### WHAT TO WORK ON:
Below are the records; extract from them the line containing "Screen dimensions: 1316x897" to the line containing "Click the NoScript S icon", both lines included, exactly and with no pictures.

[DATA SECTION — start]

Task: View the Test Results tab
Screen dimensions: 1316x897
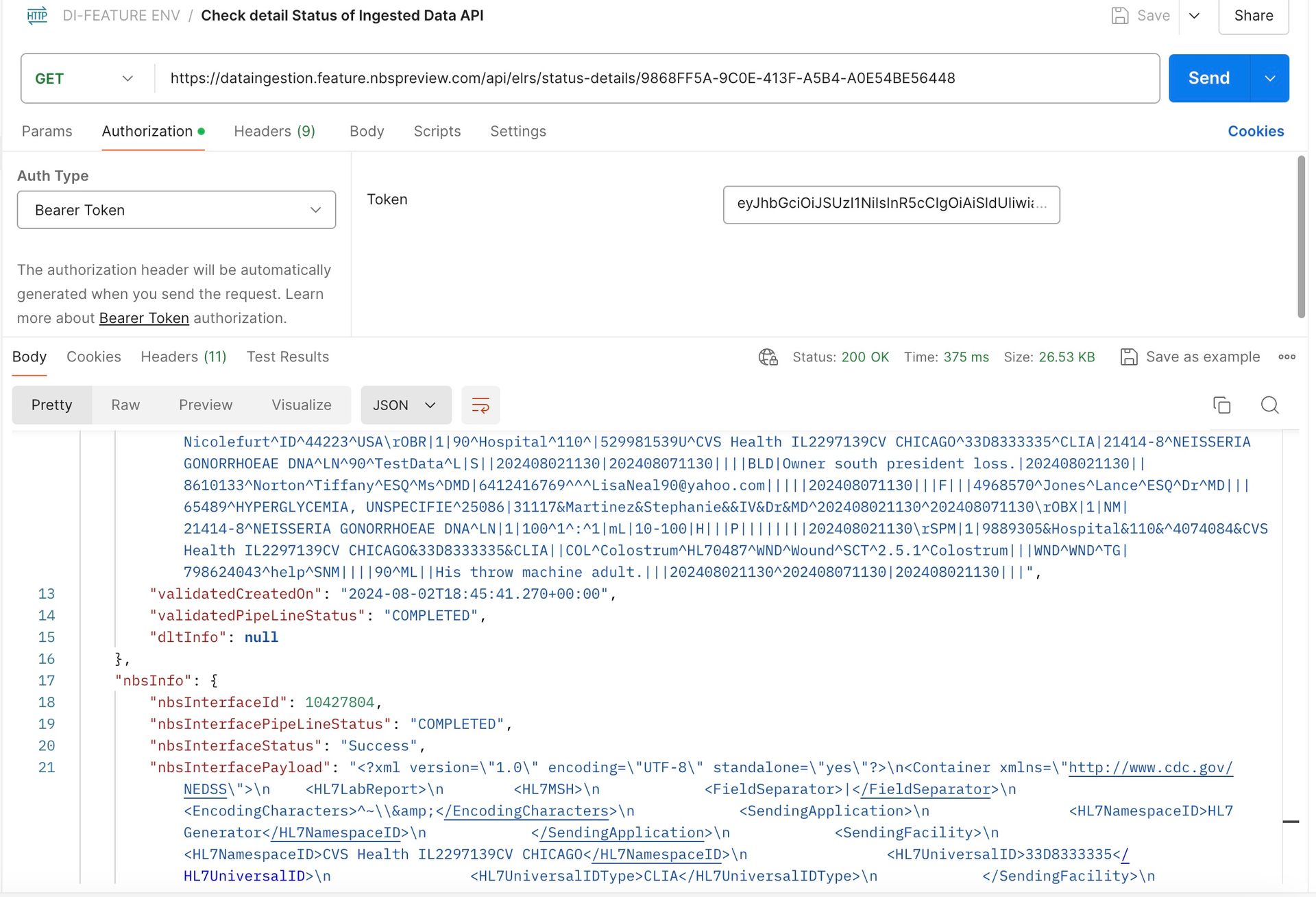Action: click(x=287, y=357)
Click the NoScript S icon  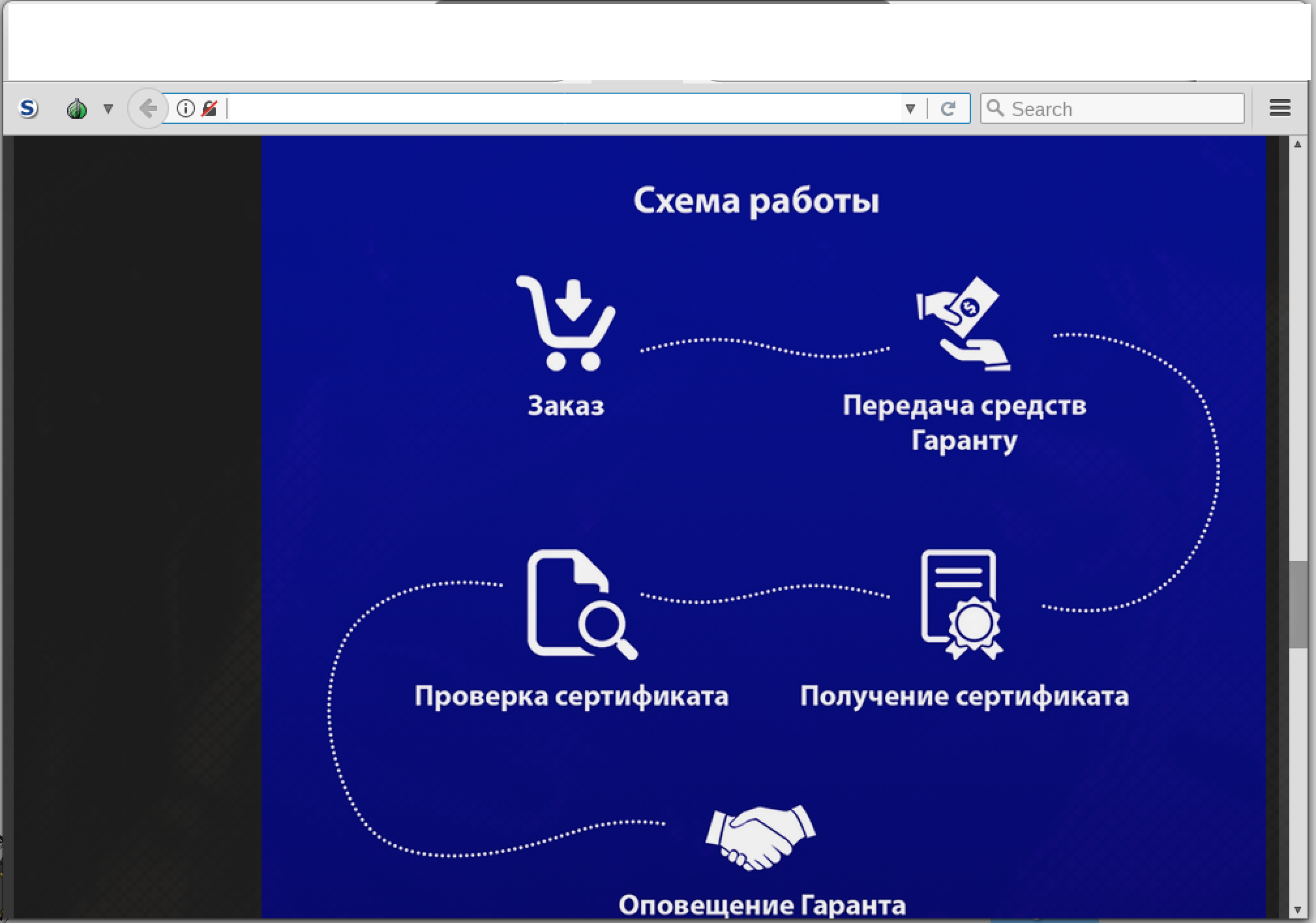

[DATA SECTION — finish]
[DATA SECTION — start]

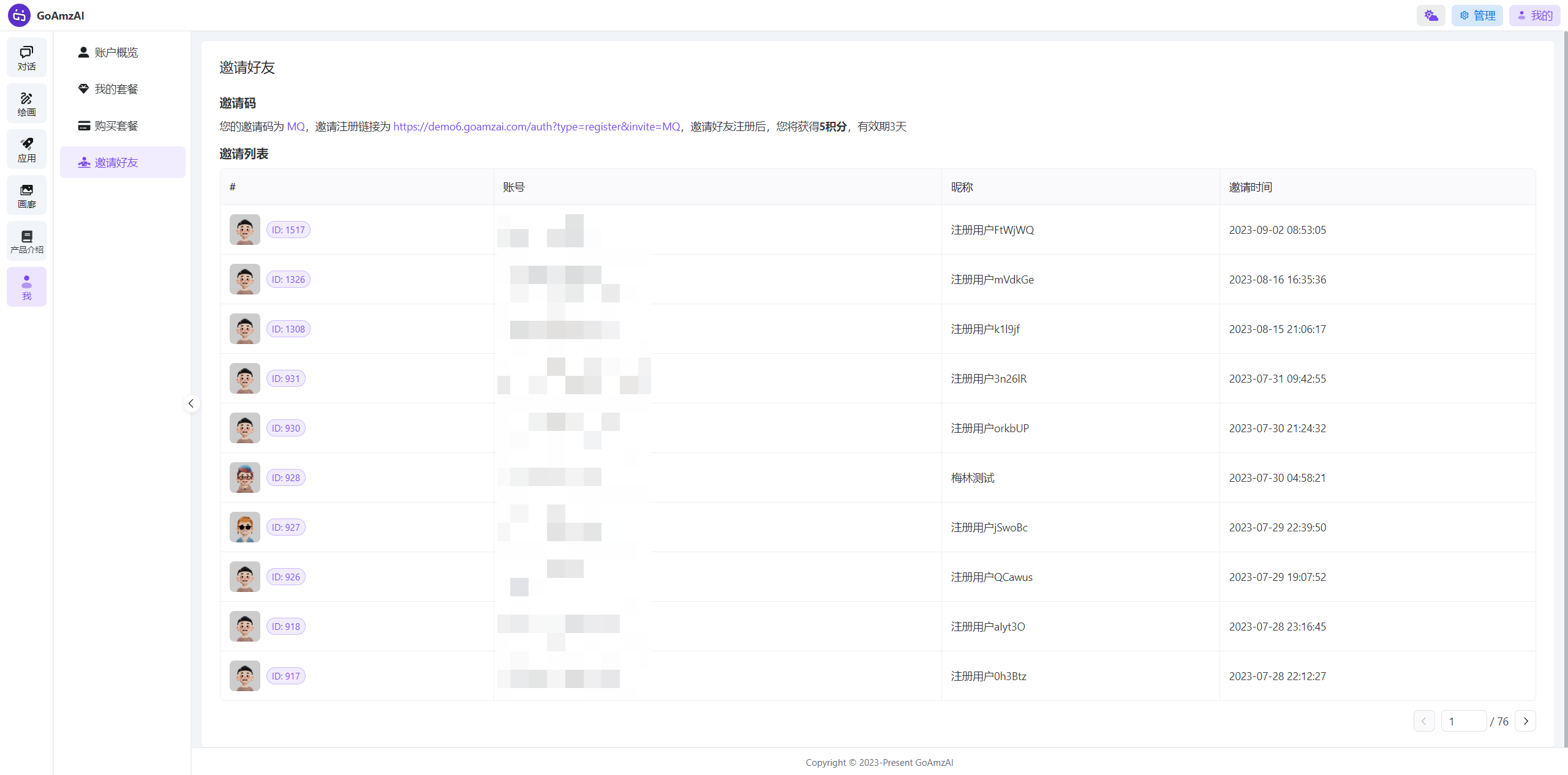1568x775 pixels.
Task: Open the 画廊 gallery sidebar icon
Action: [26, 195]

[DATA SECTION — finish]

### RESPONSE:
Screen dimensions: 1316x897
Action: click(x=287, y=357)
Click the NoScript S icon  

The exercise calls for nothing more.